Yesterday saw the beginnings of a bleak and sober period for Europe, after Russia ripped up the international rule of law, and invaded its smaller neighbour Ukraine, in a day which saw European markets plunge.
US markets started the day in a similar vein, as the UK announced a widening of sanctions against the Putin regime, including the freezing of assets of all major Russian banks, and the blocking of those banks to be able to access sterling, and clearing of payments in the UK.
The UK also banned all Russian companies from raising finance in London, with Belarus also facing the same fate. More than 100 individuals will also face asset freezes, while high tech components for export destined for Russia will also be blocked.
With the US following suit with similar measures, cutting Russian banks off from the US financial system, the EU appears to be still some way away from following in the footsteps of the UK and US.
The EU is still expected to follow suit with a raft of similar measures, however these still have to be fully agreed upon, although it seems the nuclear option of shutting Russia out of the Swift payments system isn’t yet on the table due to push back from Germany, Italy, Hungary and Cyprus.

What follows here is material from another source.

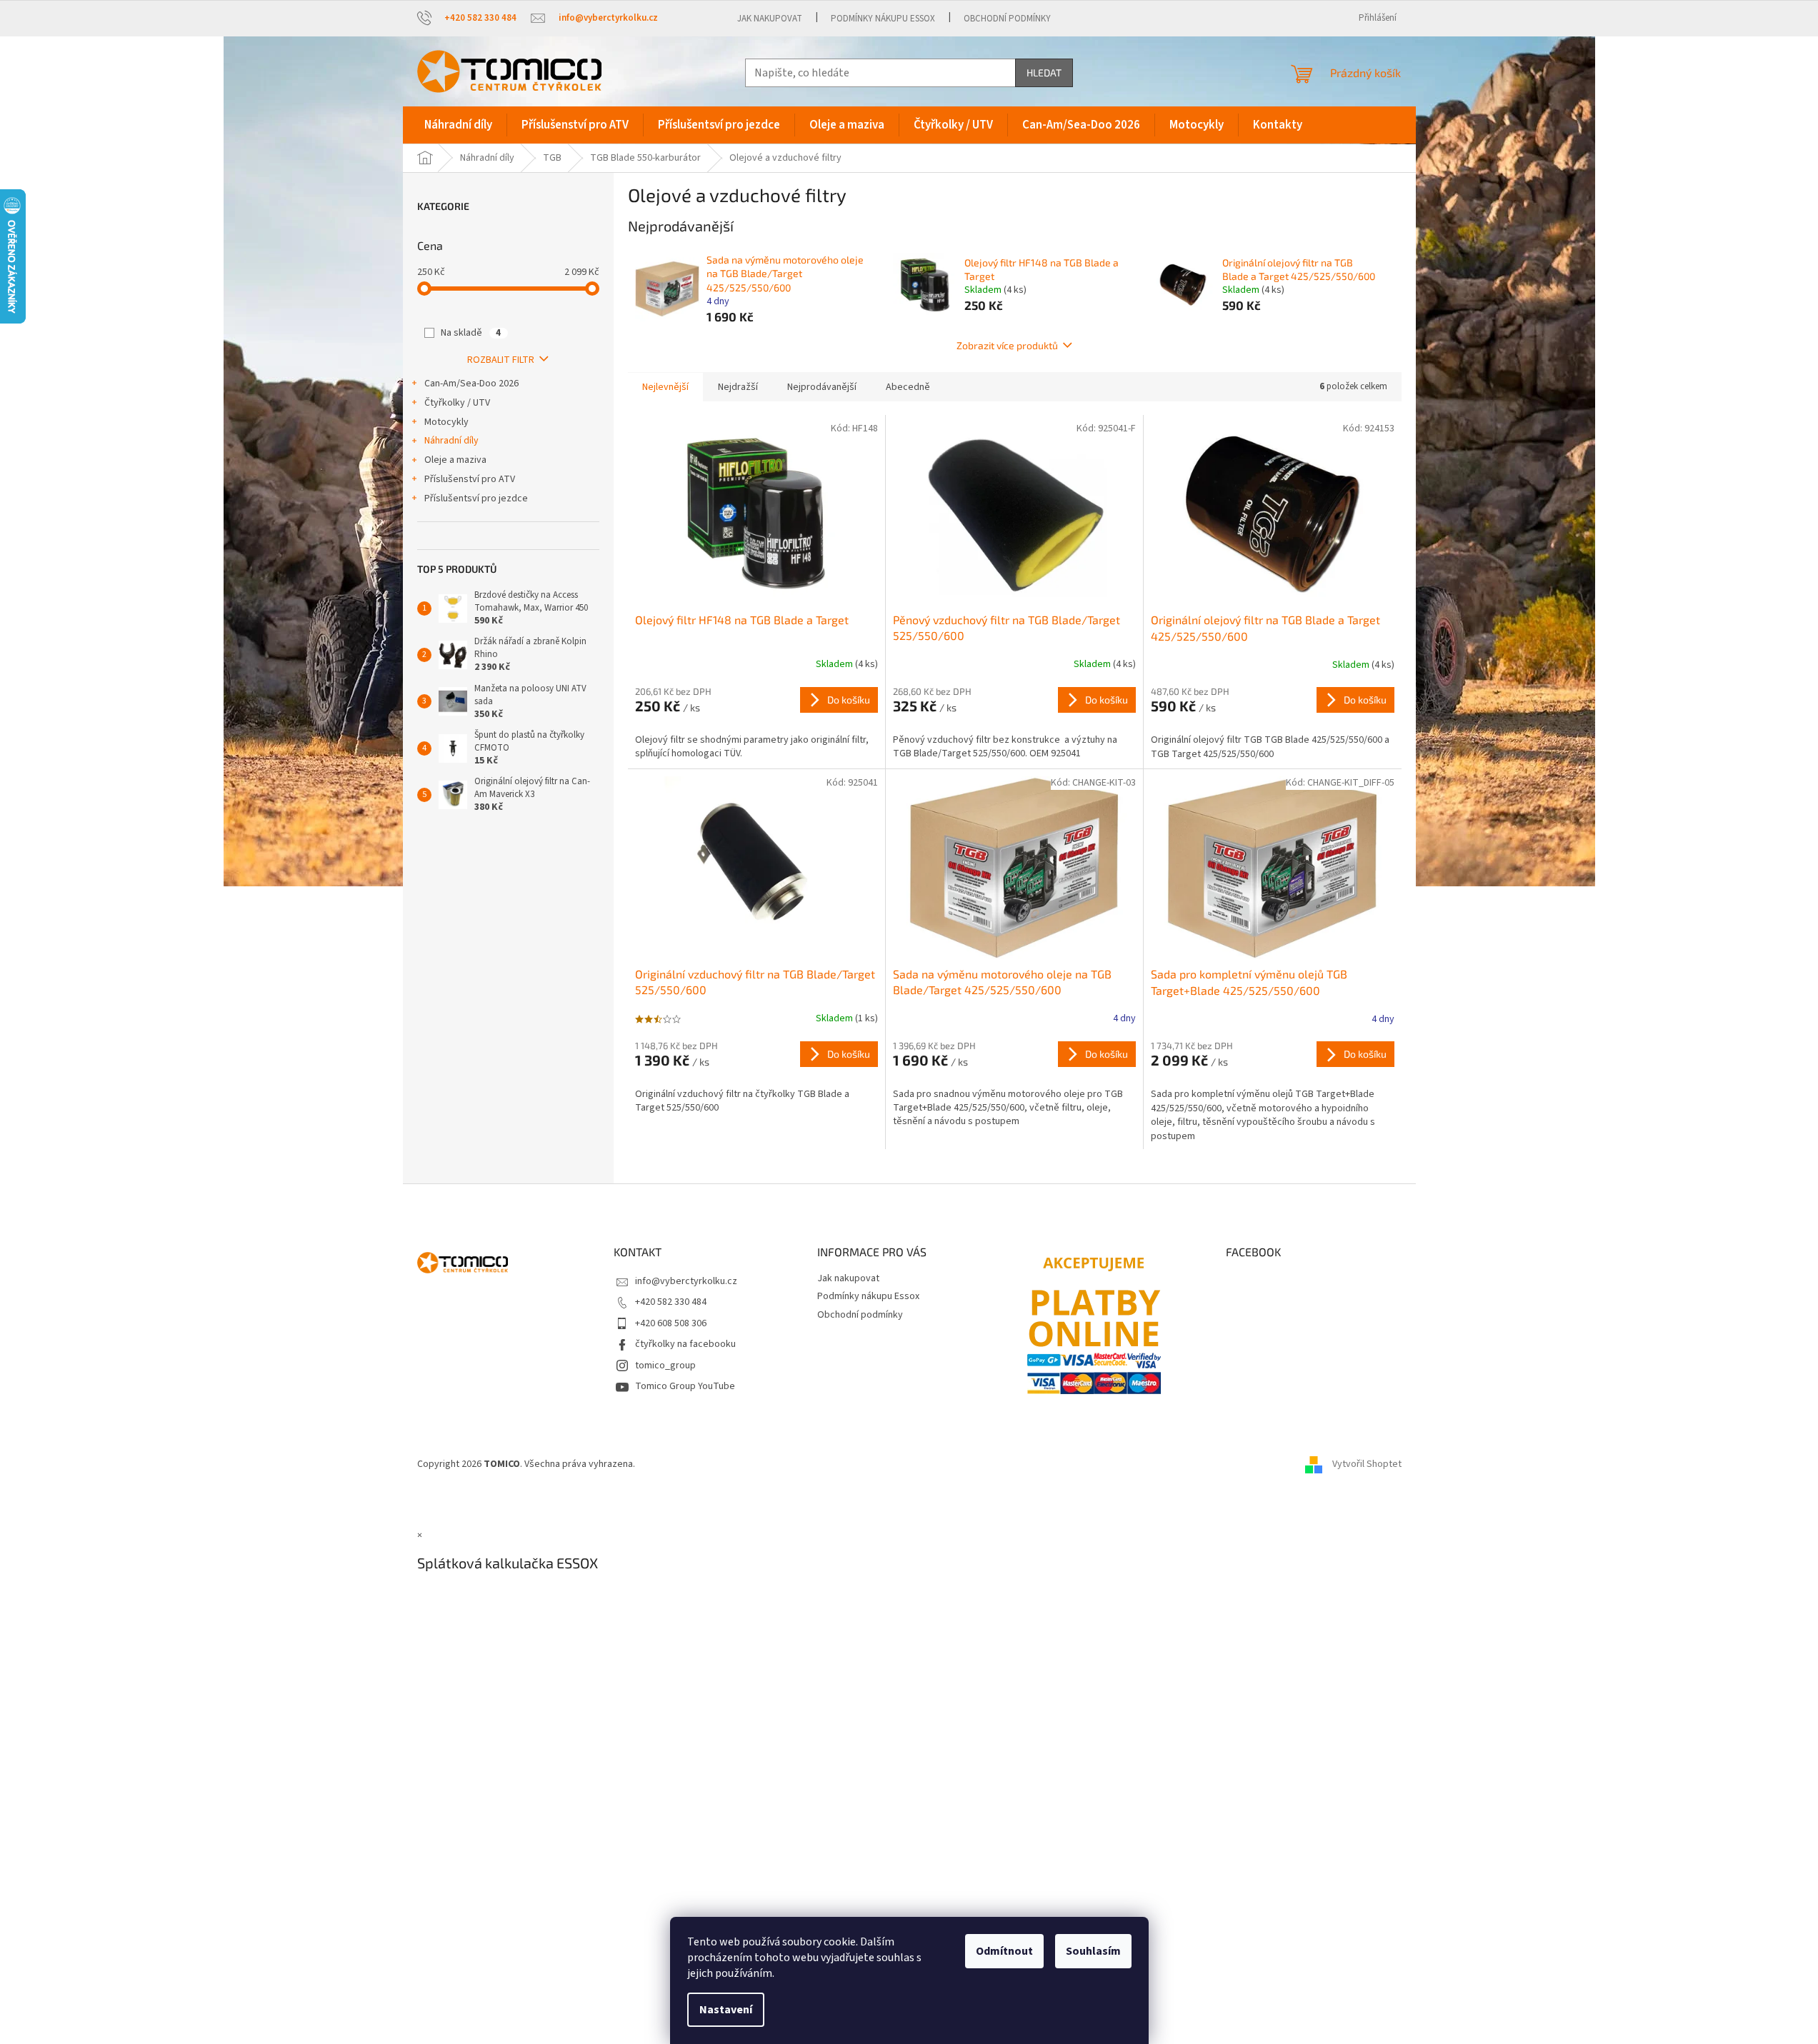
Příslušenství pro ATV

The UK and US do appear to be in favour of this option but given that Swift is based in Belgium and subject to EU law the mechanics of doing it are proving to be problematic.
While the sanctions set to be imposed are on a significantly stronger scale than any previous ones announced, they are unlikely to be enough to change Putin’s calculus in the short term, given that Russia’s energy markets, along with other key exports, and access to Swift were left out.
This perhaps helps explain why US markets reversed course after European markets closed, to finish the day strongly higher, with the Nasdaq 100 leading the way with a gain of over 3%, only hours after having been down 3%, soon after the market opened.
There could also be a geographical element in yesterday’s rebound, with the perception that US companies might be better insulated from events that are currently taking place in Europe.
Yesterday’s surge in oil prices up to $105 a barrel also proved to be short-lived, as prices slid back after it became clear that the sanctioning of exports of Russian energy were also off the table for the moment, although prices are still elevated, with Brent back above $100 a barrel, while agricultural commodities like corn and wheat also continued to rise.
The late rebound seen in US markets yesterday is expected to see markets in Europe open modestly higher this morning, however upside is still likely to remain limited while the fighting in Ukraine continues, and uncertainty over future sanctions remains.
On the data front we have some important US inflation data, although recent events appear to have altered the calculus when it comes to a Fed rate rise next month, in that a 50bps hike has become much less likely.
With the release of the latest Fed meeting minutes, it was clear there was a quorum of Fed policymakers who were reluctant to consider anything other than a 25bps hike in March.
The debate has moved on quite a bit since those minutes, with US CPI at 7.5%, and US PPI also sharply higher, which means today’s Fed’s preferred measure of inflation, the core PCE deflator, will see a similarly sharp move upwards. In December this rose from 4.7% in November to 4.9%, just falling shy of 5%, a level that is highly likely to move above when today’s numbers are released. We’ve already seen a number of Fed policymakers express concern that inflation is running out of control, and the recent January numbers are only likely to have amplified those concerns. Add in a strong January jobs report, and retail sales number, and it is clear that the US economy is doing well.
As such there would have been increasing speculation that the Fed might need to lean towards a 50bps hike when they next meet in March. A strong number here would only increase that anxiety, although with the situation in Ukraine as it is now, would the Fed really go with such a significant move on rates, even if PCE inflation came in ahead of forecasts.
We’ve also got the latest personal income and spending numbers for January which are both expected to show a decent increase of 0.5% respectively.
EUR/USD – slid back to 1.1107 and the lowest level since May 2020 before rebounding, however the bias remains for lower levels. A break below 1.1100 argues for a move towards 1.1000. Now have resistance at the 1.1270/80 area.
GBP/USD – broke below trend line support at 1.3460 falling to 1.3273 before rebounding. Bias remains for further losses towards 1.3160 while below the 1.3460 area.
EUR/GBP – fell back to the 0.8300 area, but failed to push through, prompting a rebound back to 0.8380. Still range trading with resistance at the 0.8410/20 area. The bias remains for a move back towards the recent lows at 0.8280.
USD/JPY – slid back to 114.40 before rebounding back higher. We appear to have solid support at the 114.40/50 area, and resistance now back at the previous highs at 115.80.